[TASK INPUTS — start]

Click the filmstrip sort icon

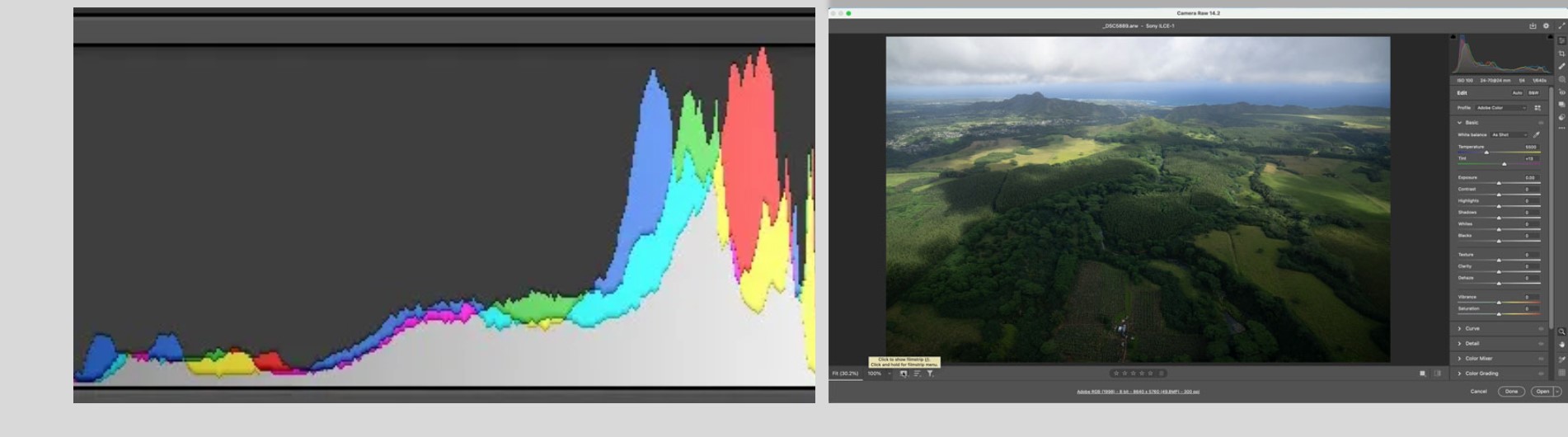coord(917,374)
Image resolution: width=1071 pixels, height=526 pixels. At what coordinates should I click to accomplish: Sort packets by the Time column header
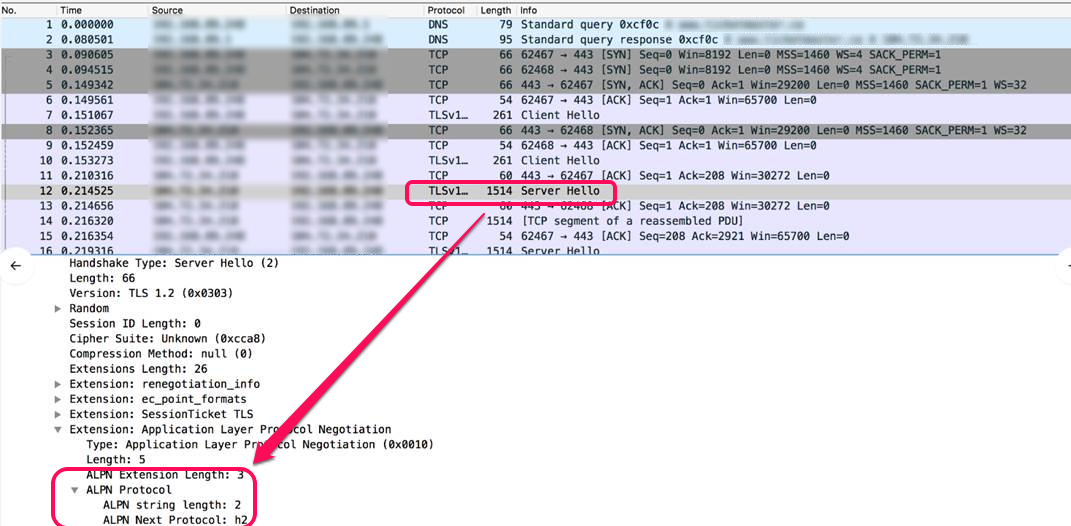click(71, 10)
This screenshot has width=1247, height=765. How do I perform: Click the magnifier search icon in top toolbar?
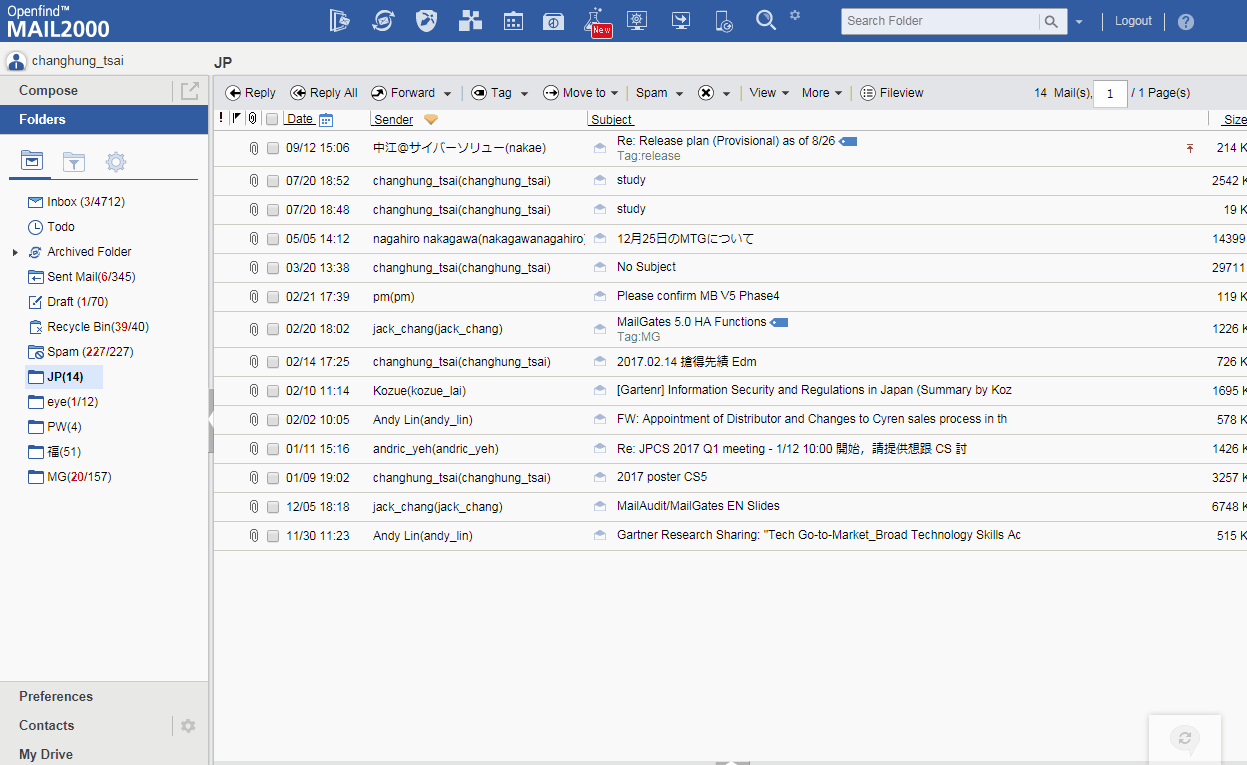(x=765, y=20)
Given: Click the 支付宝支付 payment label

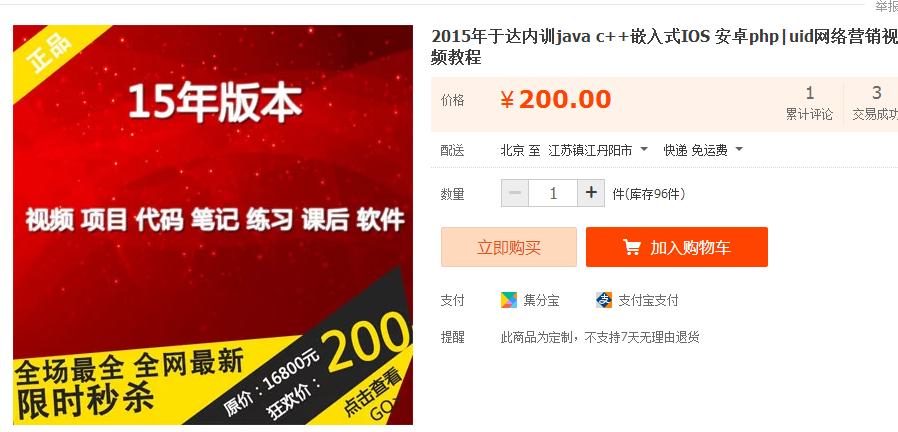Looking at the screenshot, I should tap(648, 300).
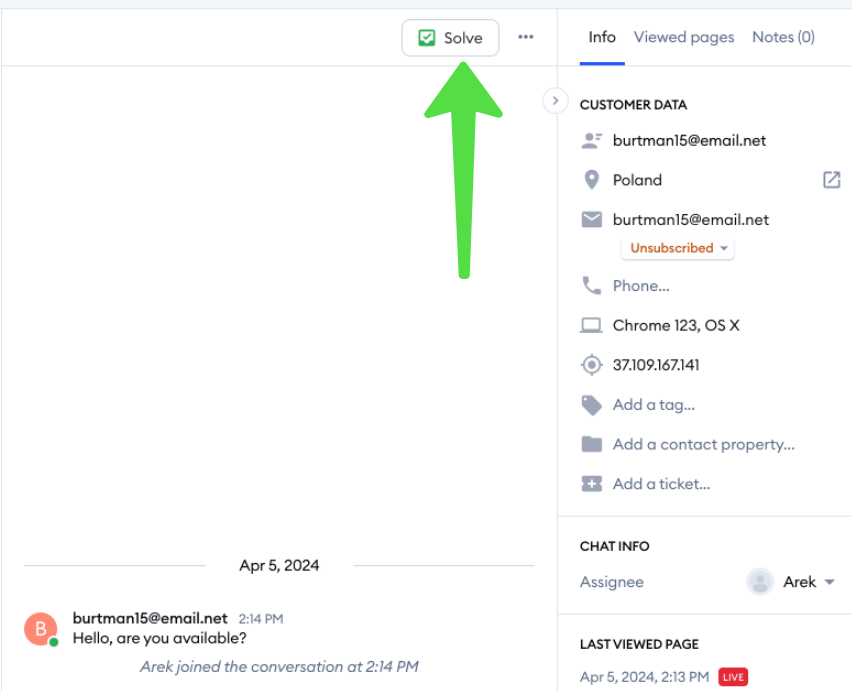This screenshot has width=852, height=691.
Task: Open the three-dot more options menu
Action: pos(525,37)
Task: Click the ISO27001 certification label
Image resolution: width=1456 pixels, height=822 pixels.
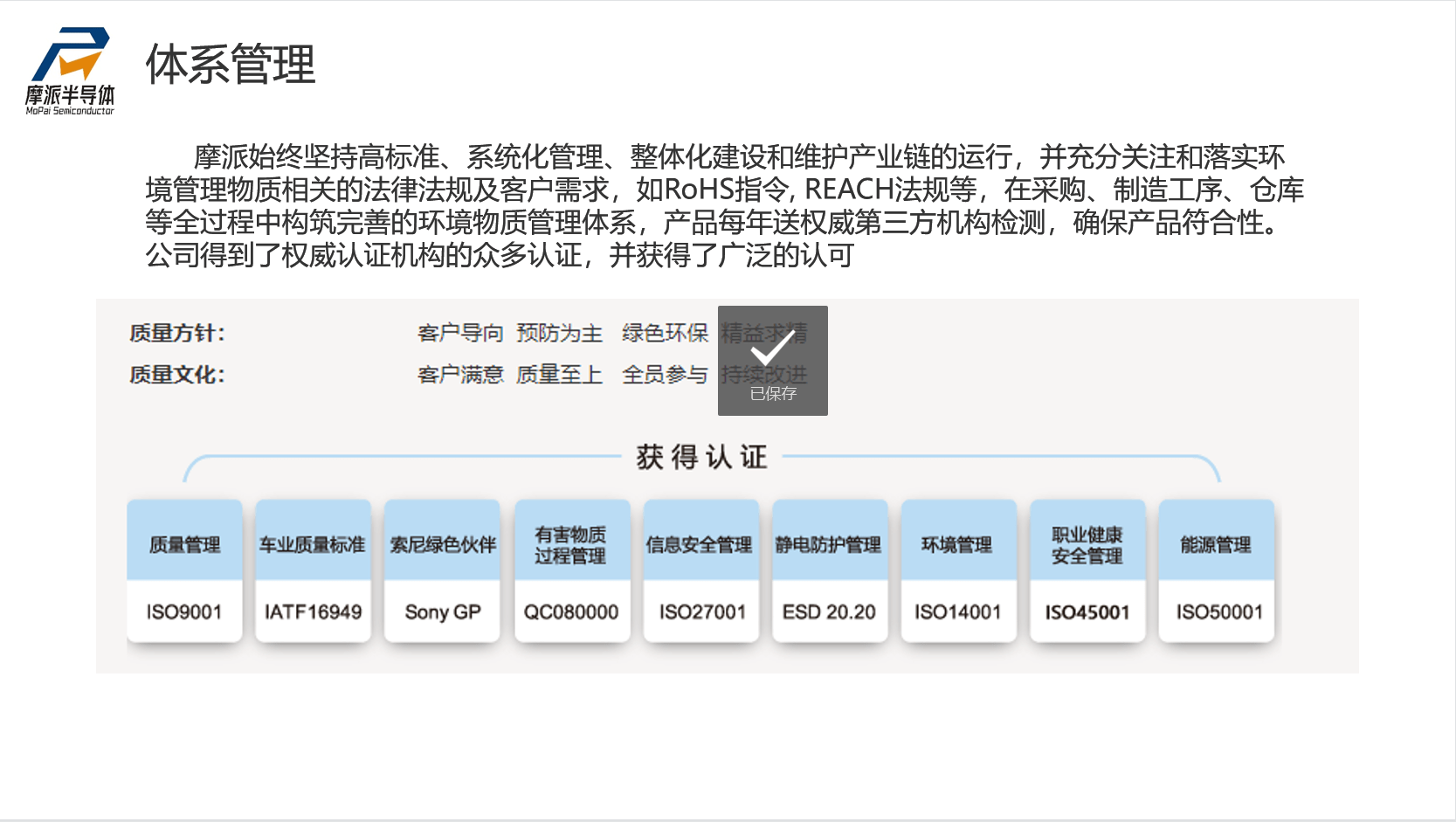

[TASK INPUTS — finish]

• **PROBLEM STATEMENT**
Where the line with "Task: Click the ISO27001 certification label" appears in the entries above, begin there and restate every line to the end word for word, minus the pictures.

• **EXPECTED ANSWER**
Task: Click the ISO27001 certification label
Image resolution: width=1456 pixels, height=822 pixels.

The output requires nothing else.